About the role:
As a lead in product security, you will play a pivotal role in championing security throughout the entire product development lifecycle. You will collaborate with engineering, product management, and other stakeholders to identify and mitigate security risks, ensuring our products are built with security and compliance in mind.
What You Will Be Doing:
- Lead and participate in security assessments, threat modeling, and penetration testing activities for new and existing products.
- Define and implement a comprehensive product security strategy, aligning it with business objectives and industry best practices.
- Develop and maintain secure coding practices and security engineering standards for the development team.
- Automate repetitive processes and write internal tools to boost productivity and visibility
- Foster a culture of security awareness within product teams and educate them on security best practices.
- Collaborate with product managers to integrate security considerations into the product development lifecycle.
- Stay up-to-date on the latest security threats and vulnerabilities and proactively address them.
- Manage and prioritize product security vulnerabilities, working with engineering teams to implement effective remediation plans.
- Develop and maintain security documentation, including threat models, security requirements, and incident response plans.
- Track and report on product security metrics and communicate the security posture of products to stakeholders.

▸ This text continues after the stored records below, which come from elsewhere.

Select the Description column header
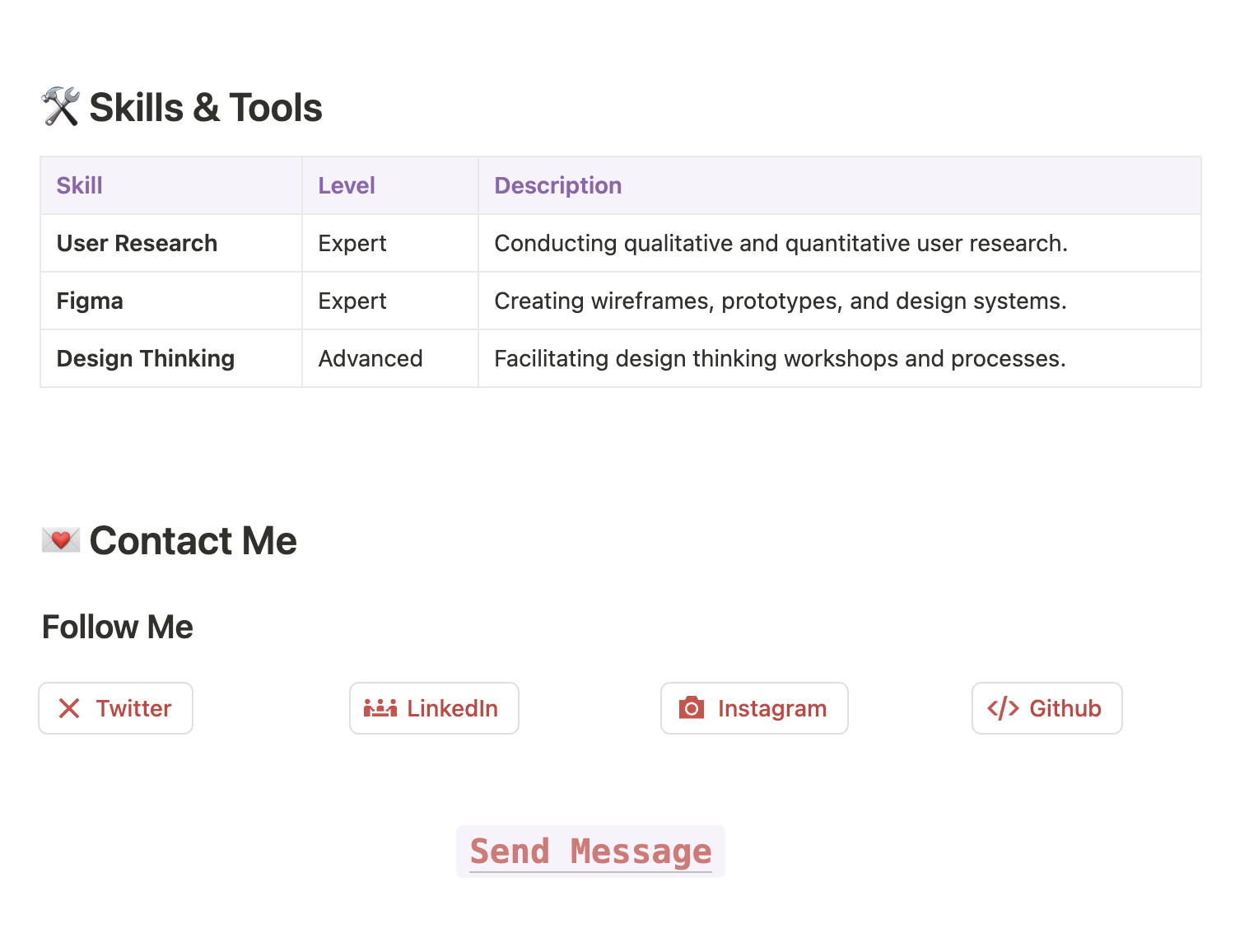The image size is (1235, 952). pos(840,185)
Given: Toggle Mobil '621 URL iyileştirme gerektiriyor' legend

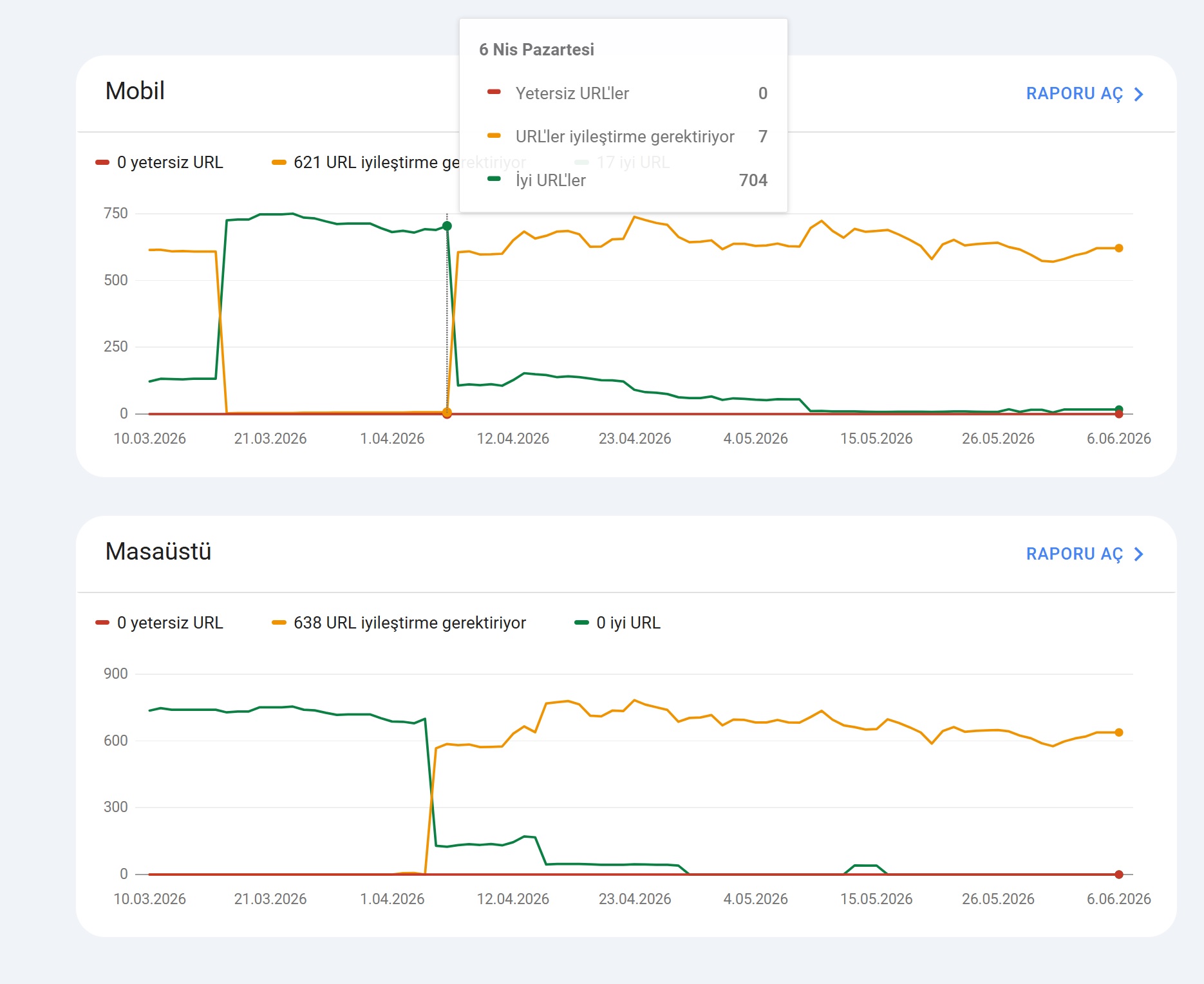Looking at the screenshot, I should click(366, 162).
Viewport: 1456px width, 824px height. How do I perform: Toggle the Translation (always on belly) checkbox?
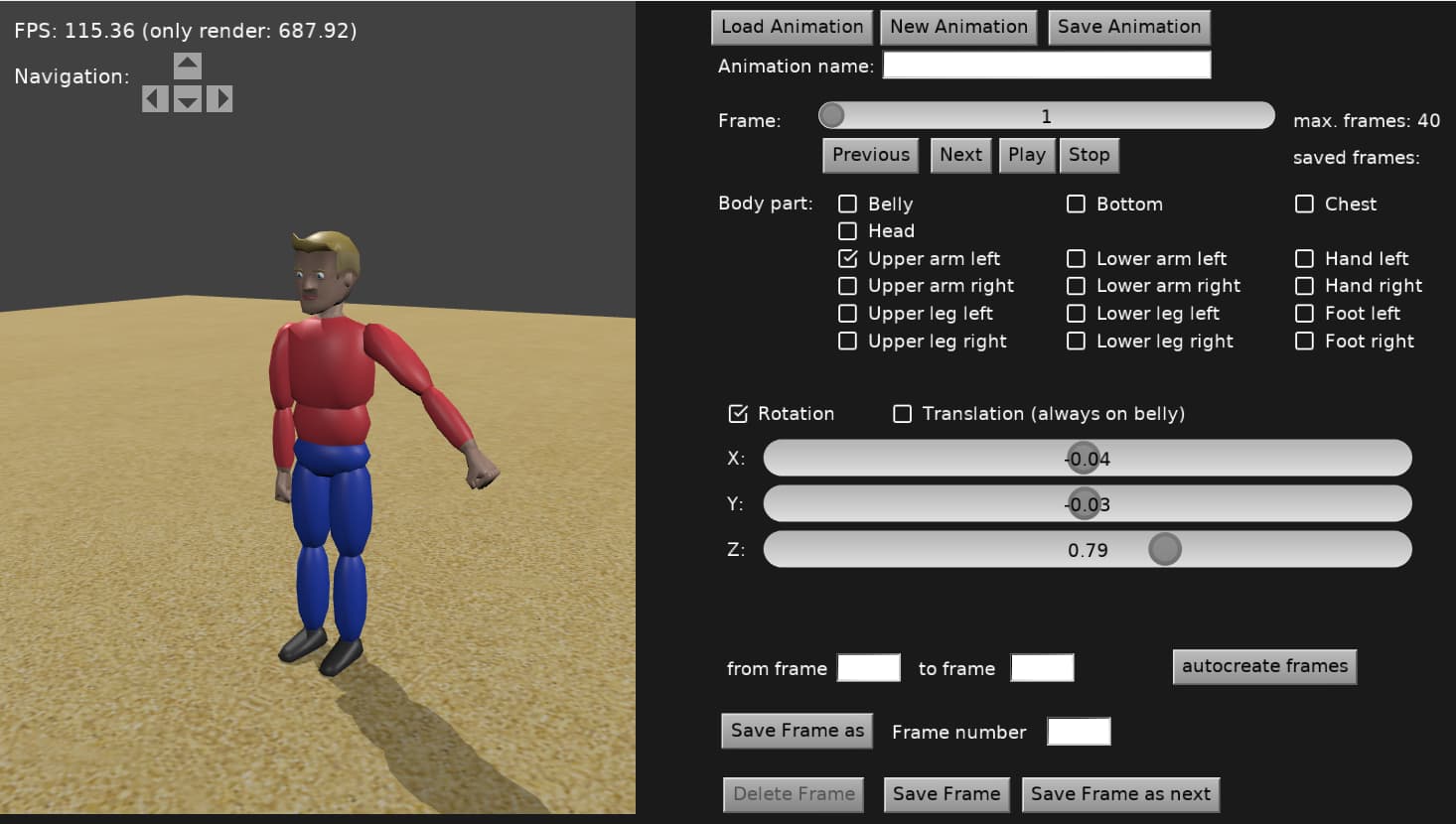[902, 413]
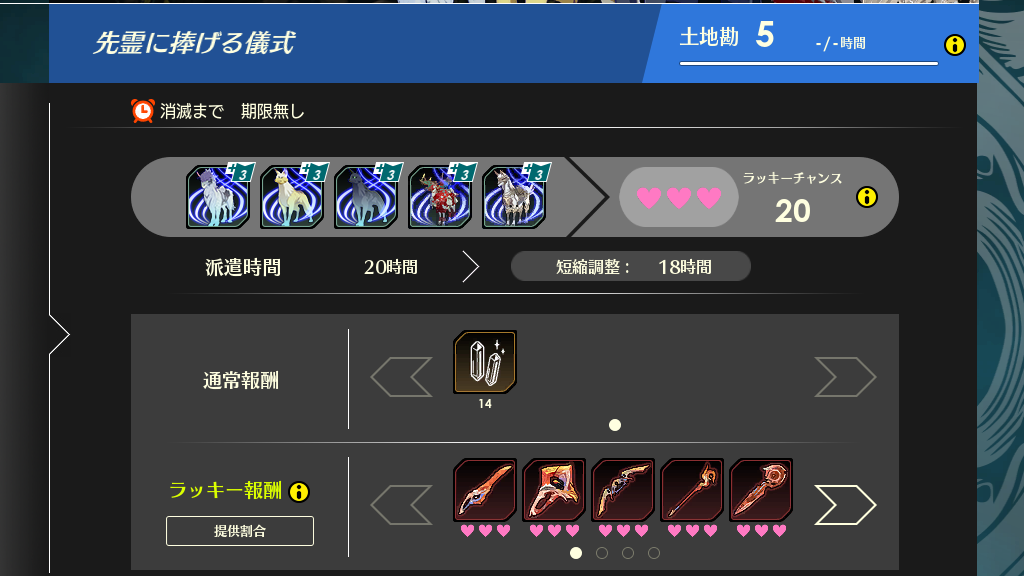The width and height of the screenshot is (1024, 576).
Task: Select the first lucky reward sword icon
Action: pos(485,490)
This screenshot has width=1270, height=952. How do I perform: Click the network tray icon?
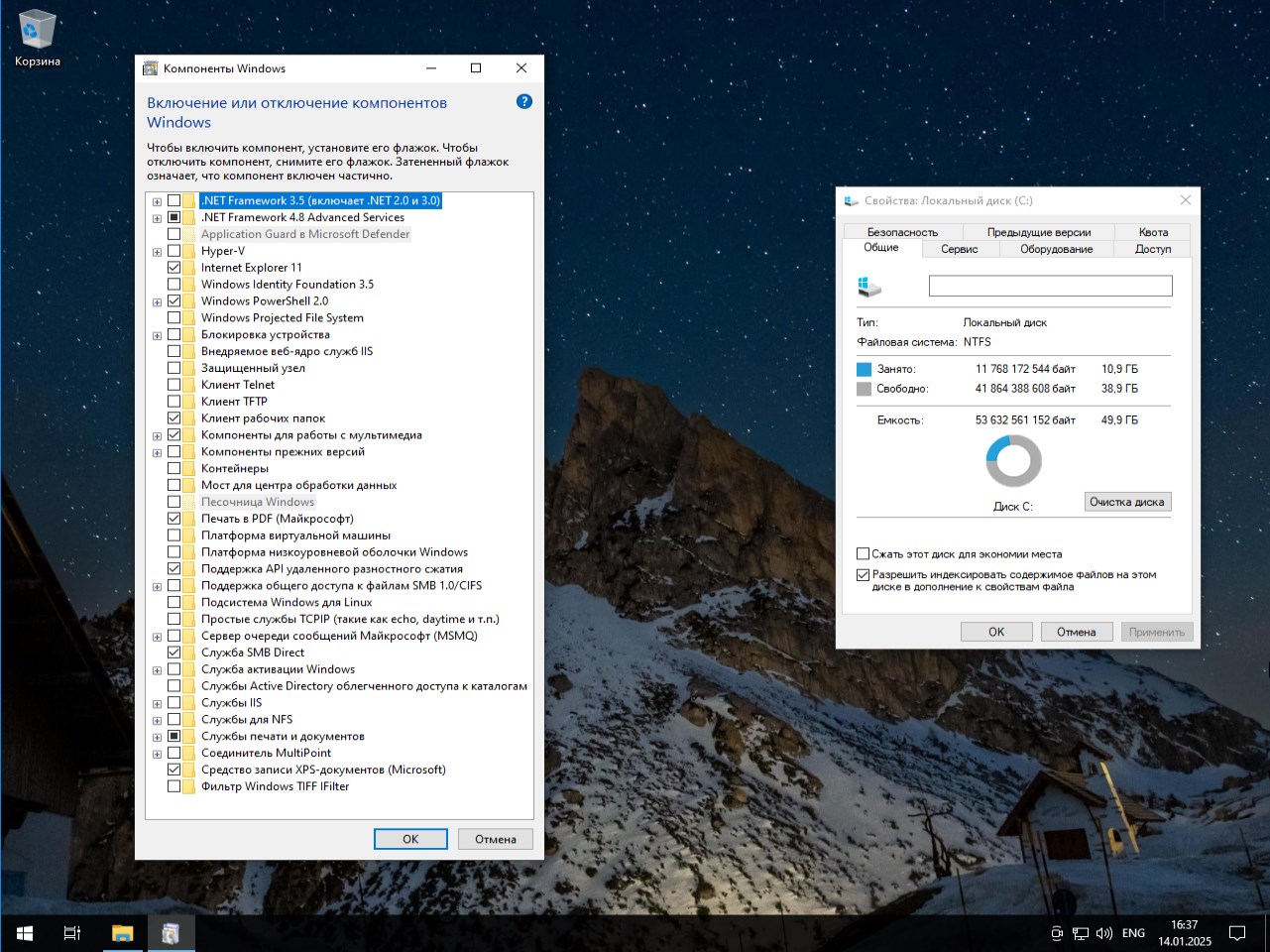[1081, 933]
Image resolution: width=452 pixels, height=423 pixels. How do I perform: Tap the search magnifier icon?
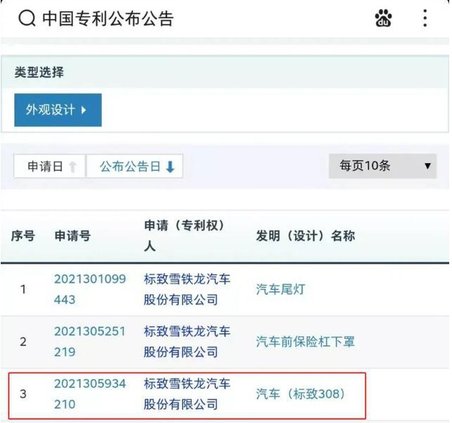pyautogui.click(x=27, y=18)
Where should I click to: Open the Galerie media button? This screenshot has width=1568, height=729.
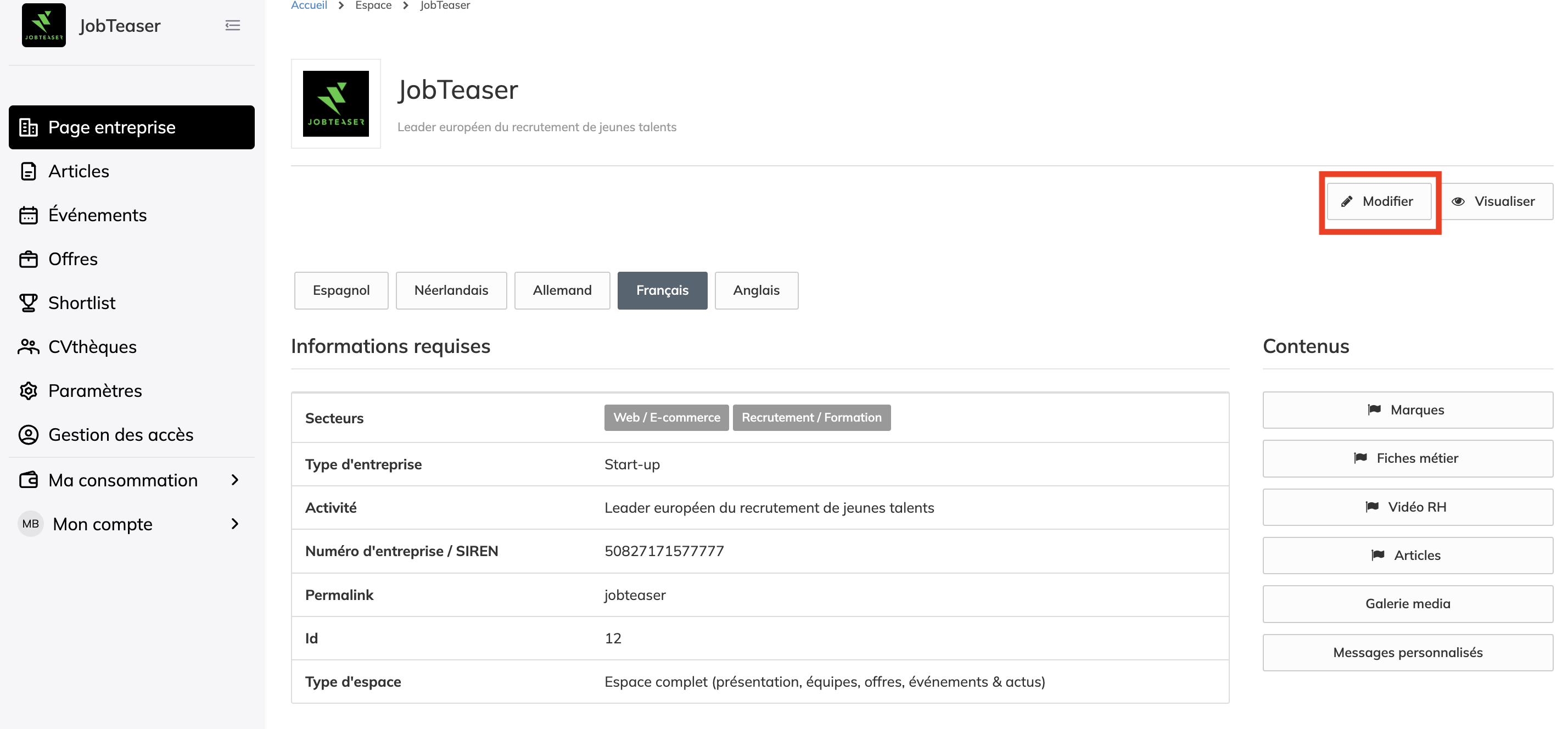pos(1407,604)
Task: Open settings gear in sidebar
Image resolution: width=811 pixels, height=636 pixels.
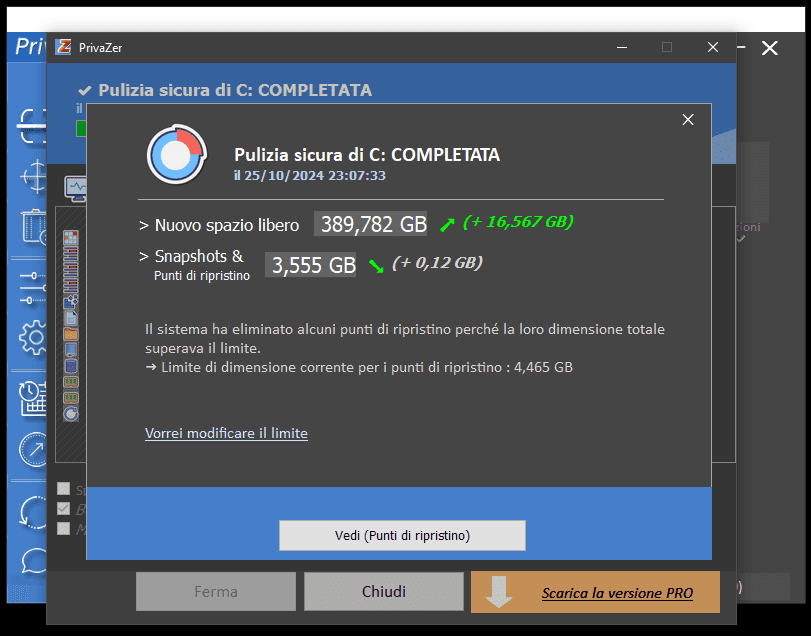Action: [x=33, y=337]
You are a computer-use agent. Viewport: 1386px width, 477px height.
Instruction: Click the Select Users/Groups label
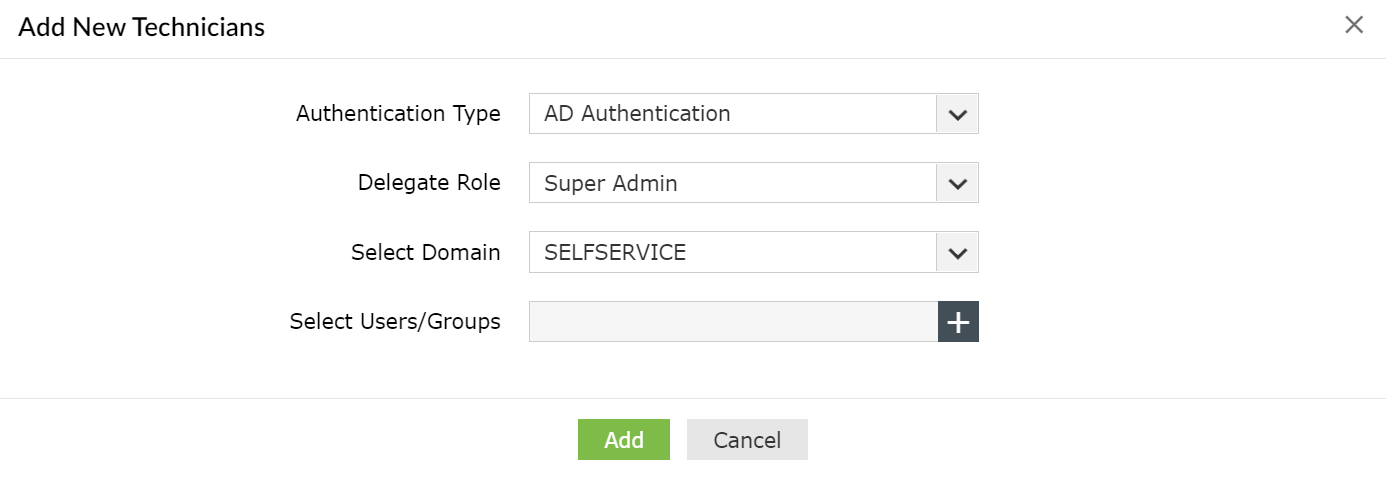tap(395, 322)
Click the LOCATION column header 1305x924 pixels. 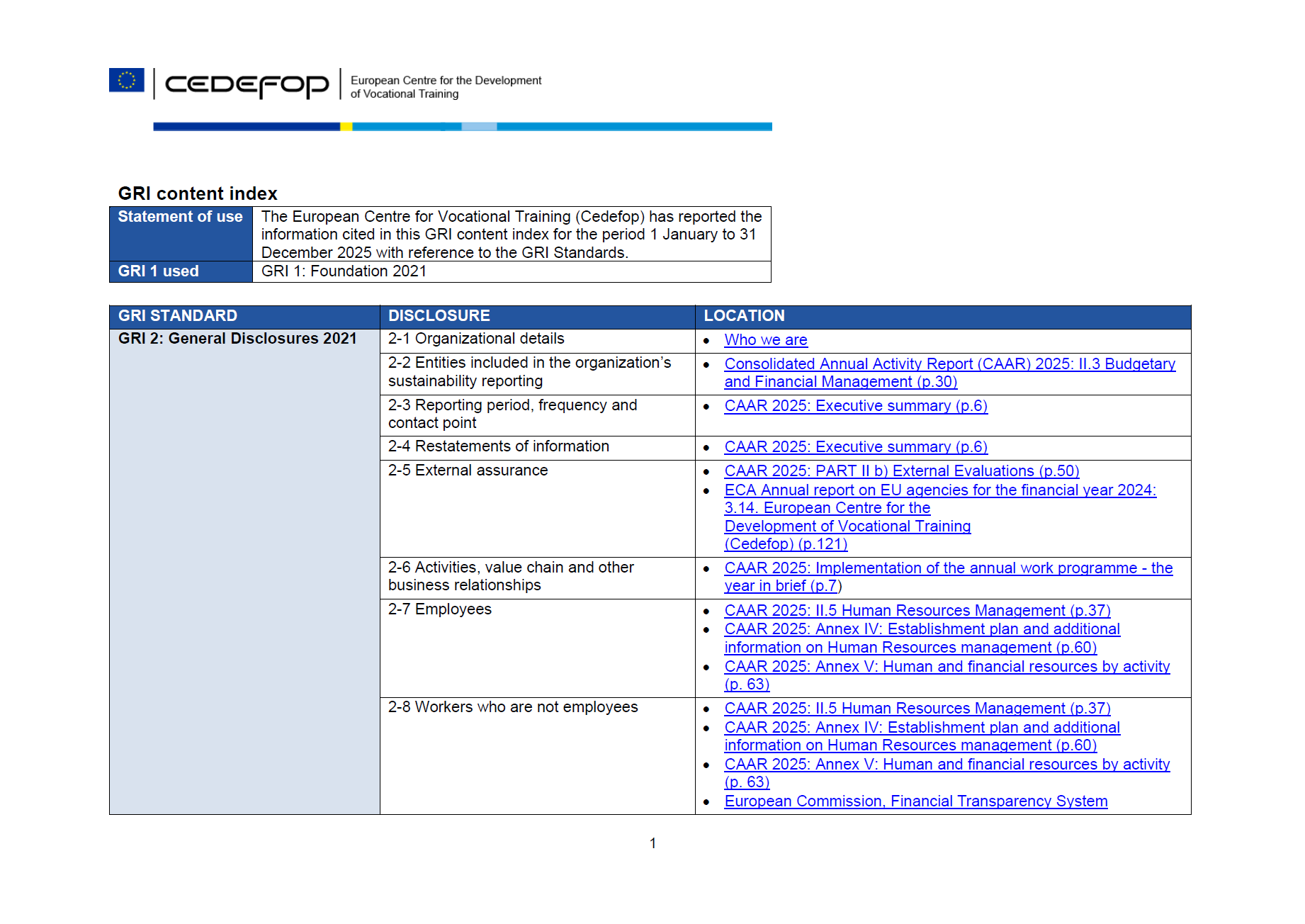click(744, 316)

- May participate in security incident response activities and provide guidance on mitigation strategies.
What You Will Need for this Position:
- Minimum 5+ years of experience in product security or a related field.
- Proven experience in security assessments, threat modeling, code reviews, and penetration testing methodologies.
- In-depth understanding of secure coding practices and secure software development life cycle (SDLC) principles.
- Scripting experience in Bash, Python, etc.
- Experience in AWS infrastructure security will be an added advantage
- Excellent communication, collaboration, and interpersonal skills with the ability to effectively influence cross-functional teams.
- Strong analytical and problem-solving skills.
- Ability to prioritize tasks and manage multiple projects simultaneously.
- A passion for building secure products and fostering a security-conscious culture.
- Experience with common security tools and frameworks (e.g., OWASP, CWE) a plus.
- Certifications in security (e.g., OSCP) is a plus.